Several archaic cultures of the Middle and Upper Sepik River Region of New Guinea share a common tradition of carving sacred figures which incorporate a series of opposed hooks, including the garra
figures of the Bahinemo peoples, aripa
figures of the Inyai-Ewa peoples and the yipwon
figures of the Yimam peoples. Regarding those found along the Korewari River, Kjellgren (2007: 58) notes: "Admired by Western artists for their radical conception of the human form, the distinctive one-legged hook figures (yipwon
) of the Korewori River region caused a sensation when the first examples reached the West in the 1950s. Created by the Yimam people, the figures occur in two distinct sizes. Large-scale images, [like the present figure ...] were owned by clans or subclans and kept in the men's ceremonial house, where they stood leaning against the back wall, the most sacred area of the house's inner sanctum. [...] Depicting primordial ancestral spirits, the figures served as vessels into which the spirits were summoned before a hunt or raid. Each yipwon
bore an individual name and often had a close relationship with one of the senior men from the associated clan."
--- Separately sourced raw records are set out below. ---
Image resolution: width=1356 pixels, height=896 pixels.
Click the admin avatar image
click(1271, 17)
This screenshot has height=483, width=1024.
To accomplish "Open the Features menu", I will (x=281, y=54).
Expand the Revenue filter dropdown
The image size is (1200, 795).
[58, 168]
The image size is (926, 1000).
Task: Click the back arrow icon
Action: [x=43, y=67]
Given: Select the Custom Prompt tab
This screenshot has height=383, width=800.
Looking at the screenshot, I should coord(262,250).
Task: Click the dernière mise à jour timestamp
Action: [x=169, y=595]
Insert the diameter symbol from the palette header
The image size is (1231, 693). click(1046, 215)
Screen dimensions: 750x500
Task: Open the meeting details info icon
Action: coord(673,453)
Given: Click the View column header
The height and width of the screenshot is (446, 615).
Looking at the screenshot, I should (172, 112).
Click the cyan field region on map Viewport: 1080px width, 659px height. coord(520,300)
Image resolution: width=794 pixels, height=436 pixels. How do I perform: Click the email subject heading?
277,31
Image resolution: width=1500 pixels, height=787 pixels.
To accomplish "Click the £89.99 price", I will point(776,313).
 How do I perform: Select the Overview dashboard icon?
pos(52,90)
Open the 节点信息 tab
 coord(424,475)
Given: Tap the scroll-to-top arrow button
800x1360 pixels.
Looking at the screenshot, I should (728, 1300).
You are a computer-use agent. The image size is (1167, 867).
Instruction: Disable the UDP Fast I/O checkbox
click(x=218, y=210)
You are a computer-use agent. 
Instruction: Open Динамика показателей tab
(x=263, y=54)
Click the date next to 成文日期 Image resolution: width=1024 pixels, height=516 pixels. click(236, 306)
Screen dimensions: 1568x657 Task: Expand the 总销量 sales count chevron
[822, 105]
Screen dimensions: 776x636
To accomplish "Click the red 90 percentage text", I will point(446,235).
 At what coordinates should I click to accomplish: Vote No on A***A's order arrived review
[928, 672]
During the late 1930s, the British sculptor Henry Moore became preoccupied with pointed forms, as evidenced in his preparatory drawings of the period. Wilkinson (in Rubin 1984: 607) notes that given Moore's well-documented interest in the formal qualities of Oceanic sculpture, for his famous bronze Three Points of 1939-1940, a "plausible source may be found in tribal art. I am referring to the 'hook' figures, or Yipwons, from the Karawari region of New Guinea [... They] could almost be mistaken for Moore's Three Points." Moore himself wrote in 1941 about "New Guinea carvings, with drawn out spider-like extensions and bird-beak elongations [...]" (quoted after Rubin 1984: 604). The Chilean surrealist Roberto Matta Echaurren owned several Papuan "hook sculptures", including the famous large-scale standing yipwon figure today in the Fine Arts Museums of San Francisco, M.H. de Young Museum (inv. no. "2000.172.1").